Aim:
Identify each line in the records that contains the string "height", treating uppercase and lowercase as different, and copy every such line.

==================================================

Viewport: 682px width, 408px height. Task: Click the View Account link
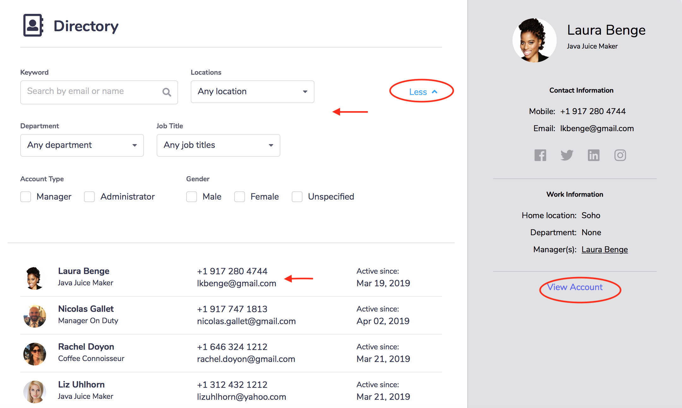tap(575, 287)
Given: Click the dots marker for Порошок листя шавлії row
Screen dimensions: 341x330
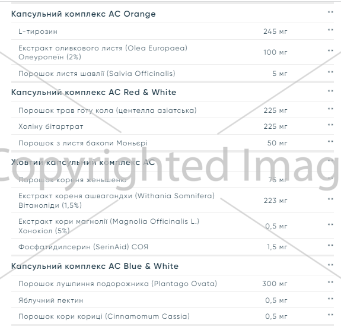Looking at the screenshot, I should click(x=330, y=72).
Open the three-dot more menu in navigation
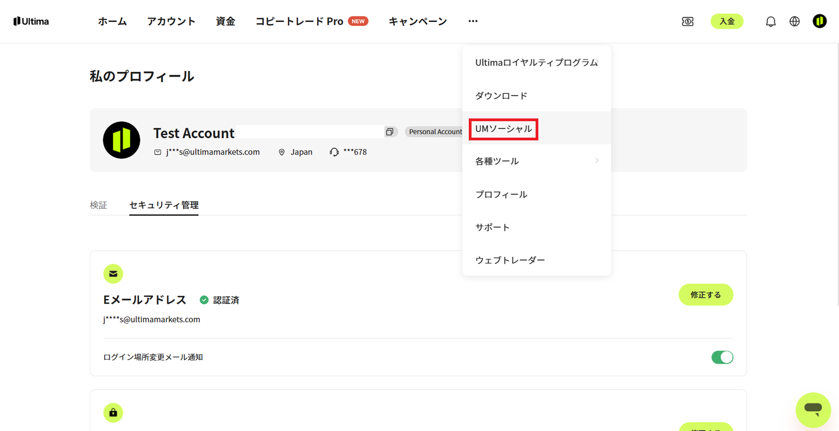 click(x=473, y=21)
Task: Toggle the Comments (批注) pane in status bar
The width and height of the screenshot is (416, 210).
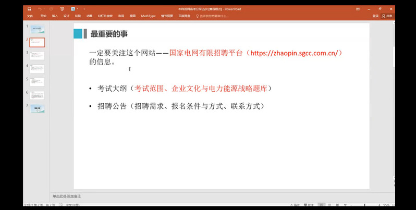Action: coord(310,205)
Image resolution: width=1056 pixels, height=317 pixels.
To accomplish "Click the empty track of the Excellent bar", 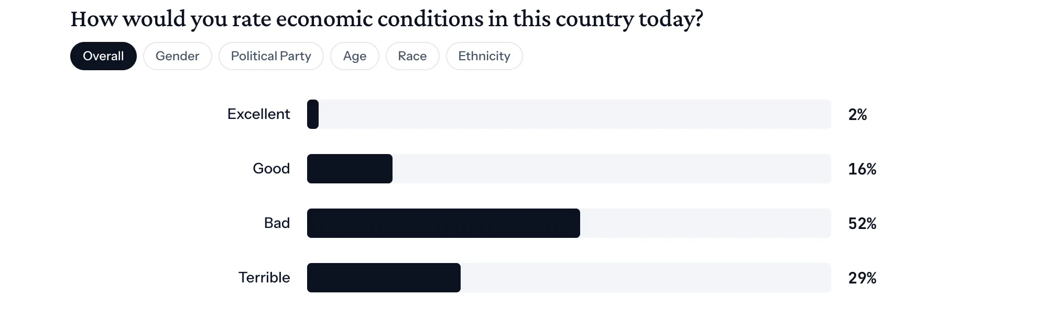I will point(575,114).
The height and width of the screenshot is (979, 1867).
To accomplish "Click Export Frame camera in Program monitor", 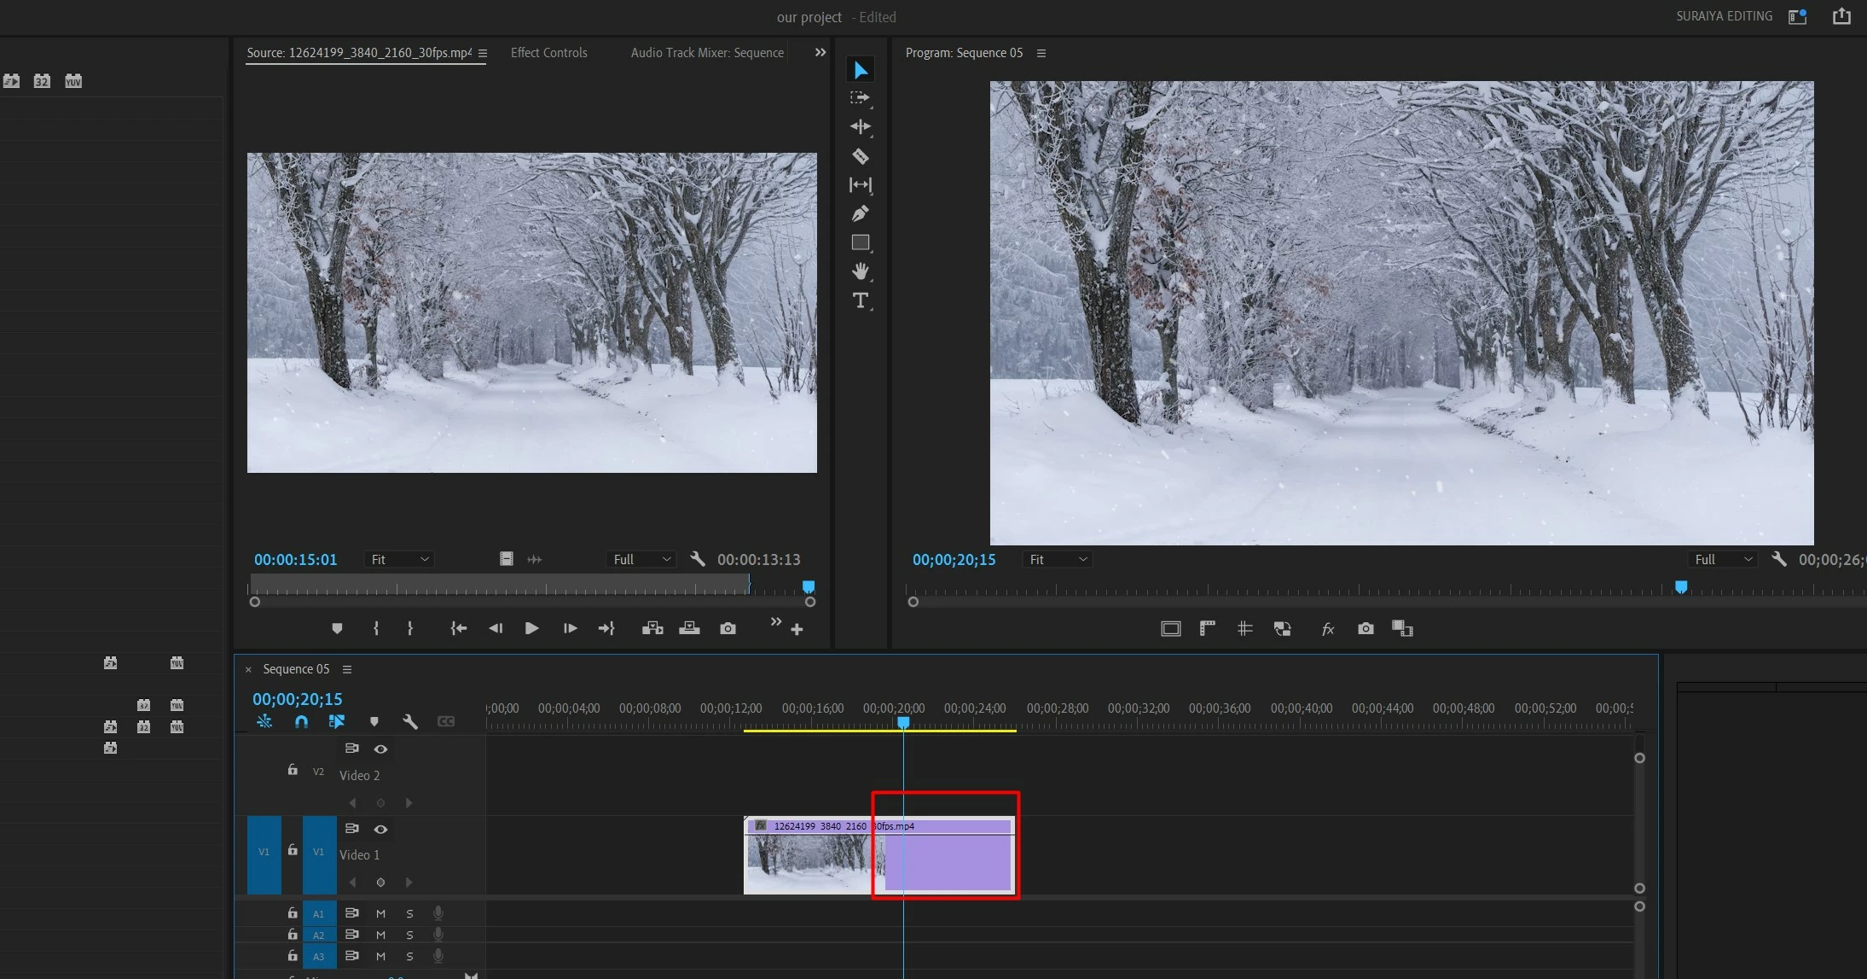I will click(1365, 629).
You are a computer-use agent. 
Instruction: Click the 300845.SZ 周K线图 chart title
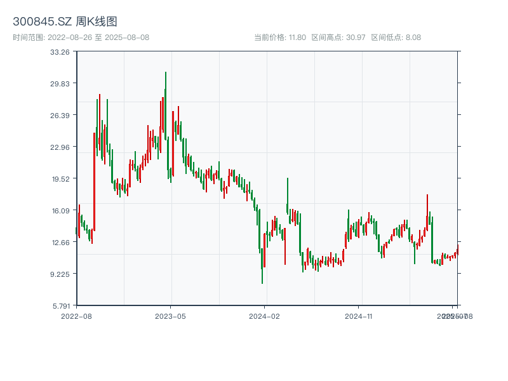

==================================================

Output of the exercise:
Viewport: 682px width, 408px height. Task: Click the View Account link
The width and height of the screenshot is (416, 210).
Image resolution: width=1056 pixels, height=317 pixels.
The height and width of the screenshot is (979, 1867).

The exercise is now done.